Bass: ‘Go in a new direction’
Published 5:20 pm Saturday, October 8, 2016
Brian Bass is making his first run for elected office this year in a five-way race for the mayor’s seat.
Bass is a Suffolk native who traces his lineage back to the Nansemond Indian Tribe. He said he feels called in the same way the biblical Jonah was called to Nineveh.
“I guess Suffolk is my Nineveh,” he said. “I feel compelled to make a difference and help the city go in a new direction.”
After graduating from Forest Glen High School, Bass worked for about eight years at the Tidewater Research Station in Holland.
He then worked at International Paper for 15 years, until he got laid off in 2010 when the company closed its Franklin paper mill.
Having been an operator and a member of the mill’s safety team, Bass said he had heard multiple times, “You ought to teach,” after he trained a new employee to do something.
He took it to heart after he got laid off. He began pursuing an education career but found that too much of teaching is about paperwork and bureaucracy, not actually working with students.
So he took a different track, eventually receiving a degree in environmental studies from Ashford University. He currently works at Isle of Wight County Public Works as a construction inspector.
Bass has three primary goals if he is elected mayor — improve the educational system, boost the number of city staff and work on the appropriation of city funds.
Bass said all three of his children, two of whom are still in school, have grown up in Suffolk Public Schools. However, the city does not support education as much as it should, he said.
“We should be involved in our educational system, not just at graduation and ribbon-cuttings,” he said. “I think we can have some impact, but we’ve got to work together.”
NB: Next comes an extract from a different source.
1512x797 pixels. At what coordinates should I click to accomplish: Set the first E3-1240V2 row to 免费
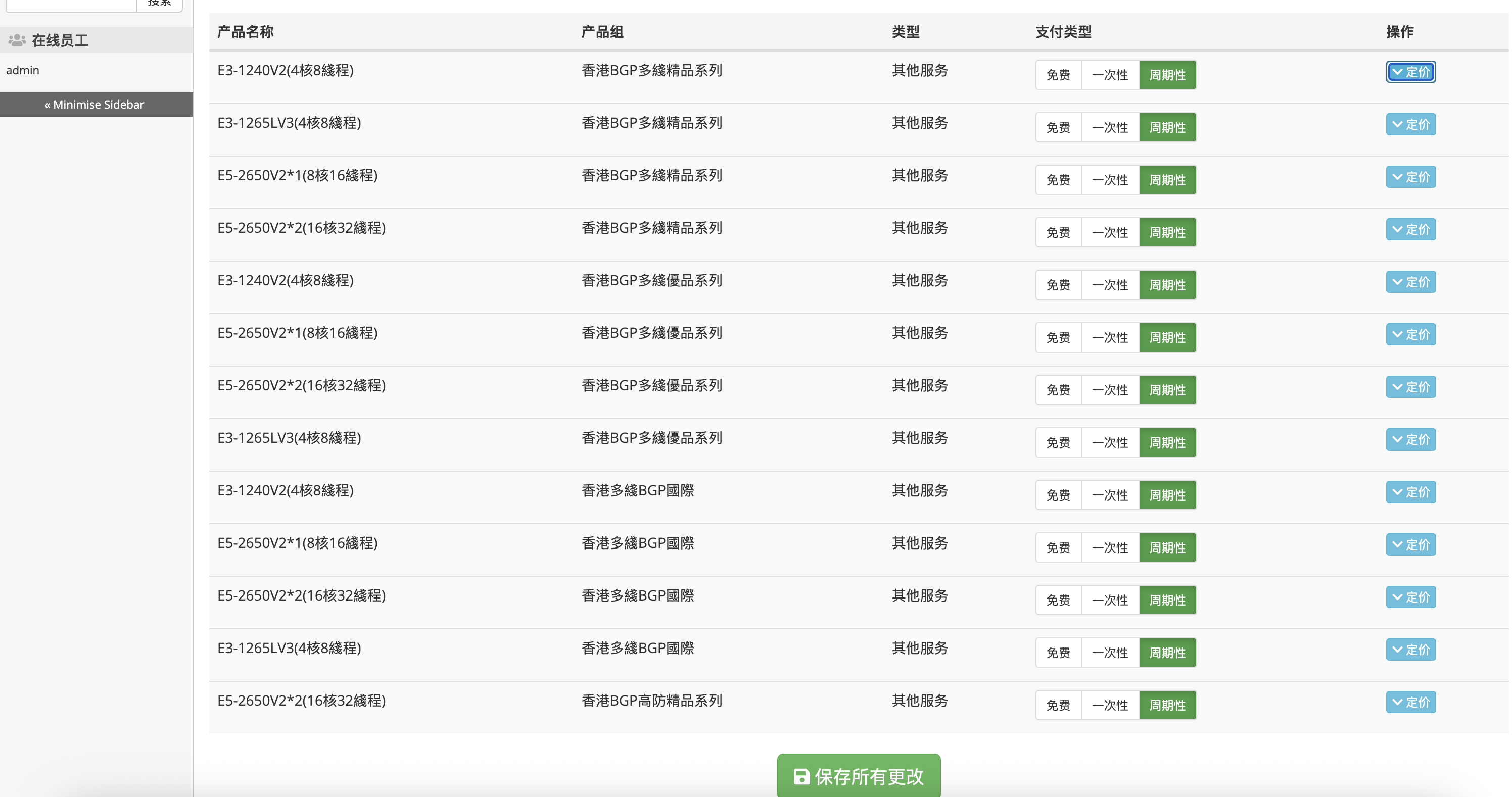point(1058,75)
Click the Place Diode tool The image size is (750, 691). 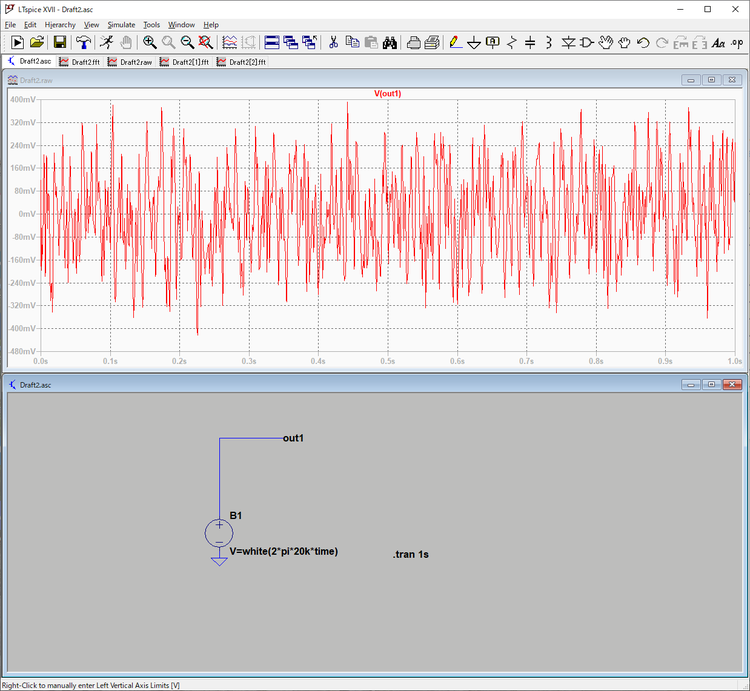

Bass said he’ll work to improve the numbers of city staff, especially in key departments like fire and police. When there aren’t enough public safety staff, “you’re compromising not only their safety but also the citizens’ safety,” he said.
It’s not just front-line personnel, he added: “There’s a number of administrative positions that need to be addressed citywide.”
He also wants to improve the city’s appropriation of the funds it has and make it more transparent where money is going, he said.
Also on his list to tackle is growth planning. What’s being done now is not ideal, he said, and it’s already creating traffic congestion and other issues.
“Our population is going to increase by almost 30,000 in the next 25 years. If we continue the way we’re doing it, it’s going to be a nightmare,” he said. “I’ve heard some nightmare stories about how long it took somebody to get half a mile in the city of Suffolk.”
Bass said he wants to ensure the city is using its Geographical Information System to track population growth. He also is in favor of protecting conservation areas and establishing a 30- to 50-year growth plan — more long-range than the current 20-year plan, which is reviewed every five years.
Bass said he believes a new mayor will be able to make a change on council that was started two years ago.
“We brought in a new city council, and things have turned,” he said, referring to three new council members elected in 2014. “If we had a new mayor and a couple of other offices, we would see tremendous strides in the city.”